Гудвин не глядел на него.
— Если б только вы пообещали устроить малыша продавцом газет, когда он подрастет и научится отсчитывать сдачу. — сказал он. — А с Руби ничего не случится. Верно, старушка?
И погладил женщину по голове. Она сидела с ним рядом, держа ребенка на коленях. Ребенок лежал в какой-то дурманной неподвижности, какая бывает у детей, просящих милостыню на парижских улицах, его худенькое личико лоснилось от пота, волосы на туго обтянутом кожей с прожилками черепе казались влажной тенью, под свинцового цвета веками виднелся тонкий белый полумесяц.

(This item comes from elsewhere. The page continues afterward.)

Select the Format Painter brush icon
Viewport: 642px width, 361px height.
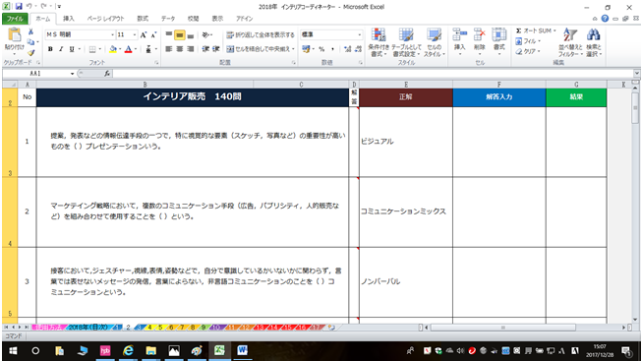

На женщине было платье из серого крепа, тщательно вычищенное и аккуратно заштопанное вручную. Вдоль каждого шва шел легкий, узкий, тусклый след, который любая женщина распознает за сто ярдов с одного взгляда. На плече висела красная брошь, из тех, что можно купить в десятицентовом магазине или выписать по почте; подле нее на койке лежала серая шляпка с тщательно заштопанной вуалью; глядя на нее, Бенбоу не мог припомнить, когда он видел такую последний раз, давно ли женщины перестали носить вуаль.
Он пригласил женщину к себе. Шли они пешком, она несла ребенка, а Бенбоу — бутылку молока, овощи, консервы. Ребенок не просыпался.
— Вы, должно быть, слишком подолгу носите его на руках, — сказал Хорес. — Надо будет подыскать ему няню.
Он оставил ее в доме, а сам вернулся в город и позвонил сестре, чтобы прислала машину. Машина приехала. За ужином он рассказал об этой истории Нарциссе и мисс Дженни.
— Ты суешься не в свое дело! — заявила сестра; ее обычно безмятежное лицо и голос дышали яростью. — Когда ты увел у человека жену с ребенком, я сочла, что это отвратительно, но сказала: «По крайней мере больше явиться сюда он не посмеет». Когда ушел из дома, как черномазый, бросил ее, я сочла, что и это отвратительно, хотя не допускала мысли, что ты оставил ее навсегда. Затем, когда ни с того, ни сего отказался жить здесь, отпер дом, сам на глазах у всех отмывал его и стал там жить как бродяга, весь город счел это странным; а теперь ты демонстративно связываешься с бывшей, как сам сказал, проституткой, женой убийцы.